SOURCE RECORDS
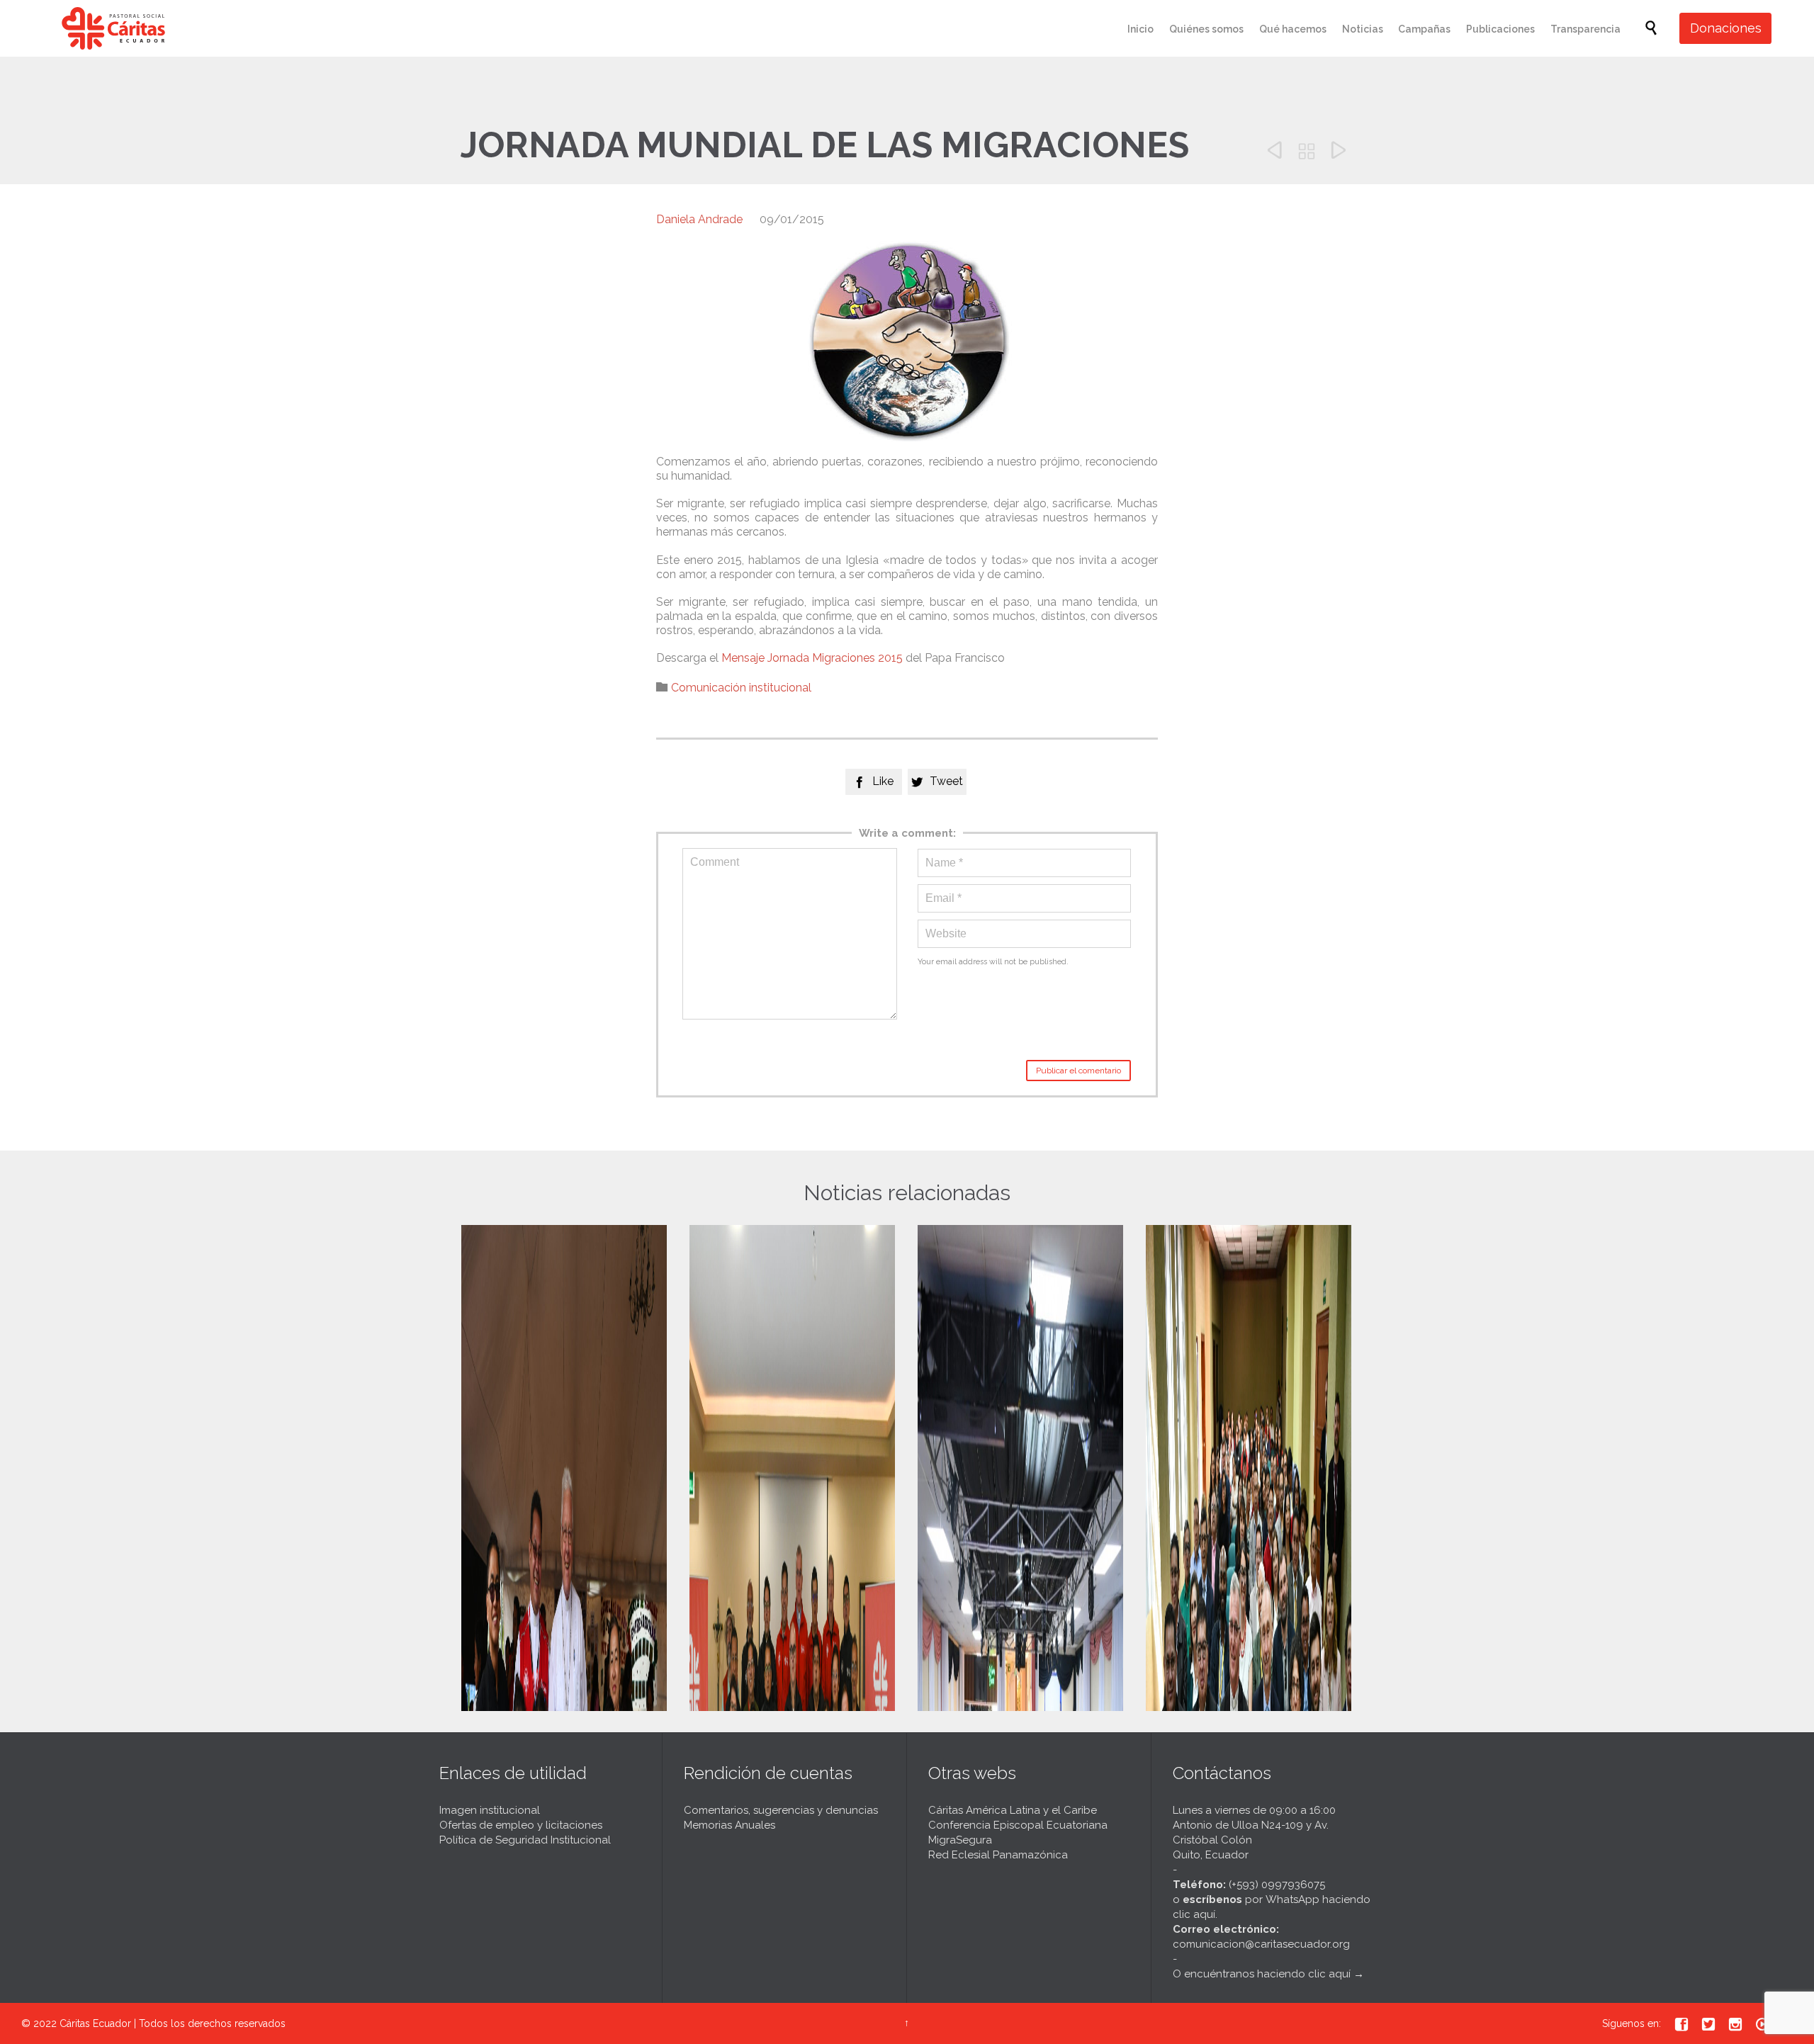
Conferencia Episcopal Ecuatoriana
---
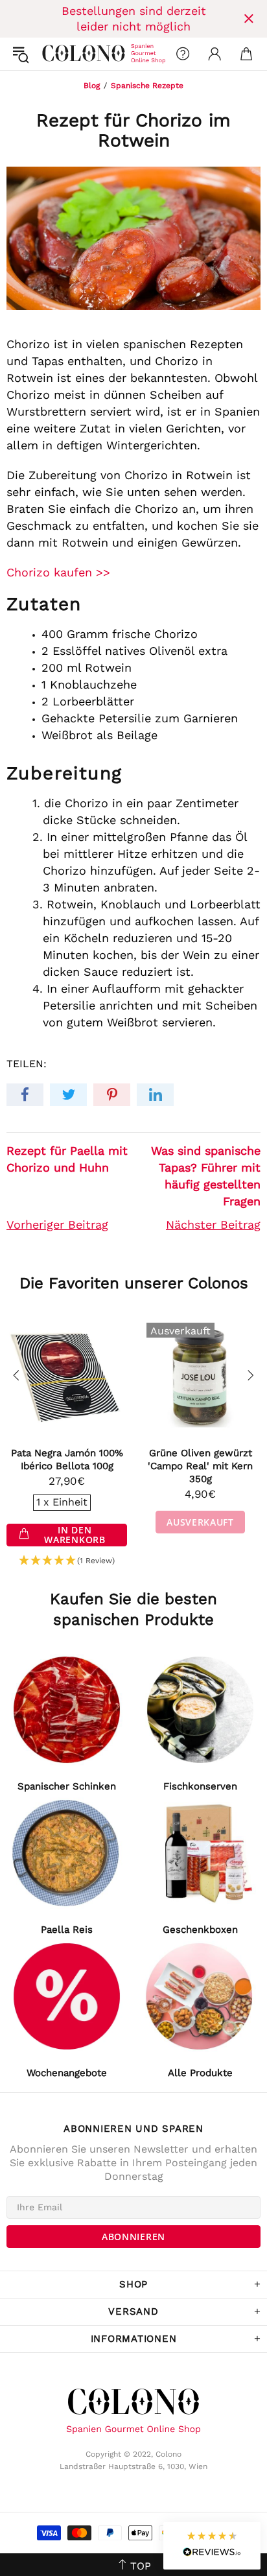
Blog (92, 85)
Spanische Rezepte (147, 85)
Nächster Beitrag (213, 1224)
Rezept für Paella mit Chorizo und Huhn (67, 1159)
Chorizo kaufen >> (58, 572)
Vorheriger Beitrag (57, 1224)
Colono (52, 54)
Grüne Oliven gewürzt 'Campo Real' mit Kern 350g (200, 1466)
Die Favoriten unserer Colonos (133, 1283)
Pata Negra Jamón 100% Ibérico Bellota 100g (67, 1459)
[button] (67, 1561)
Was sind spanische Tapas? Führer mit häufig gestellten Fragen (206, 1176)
--
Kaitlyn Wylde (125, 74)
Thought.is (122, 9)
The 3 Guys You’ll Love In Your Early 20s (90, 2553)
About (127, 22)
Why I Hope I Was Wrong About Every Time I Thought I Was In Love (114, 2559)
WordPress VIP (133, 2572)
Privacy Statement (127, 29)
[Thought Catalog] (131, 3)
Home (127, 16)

EXERCISE OBJECTIVE
Return every line from the entries that holds the string "Chorizo".

SOLUTION TO THIS TASK
Rezept für Paella mit Chorizo und Huhn (67, 1159)
Chorizo kaufen >> (58, 572)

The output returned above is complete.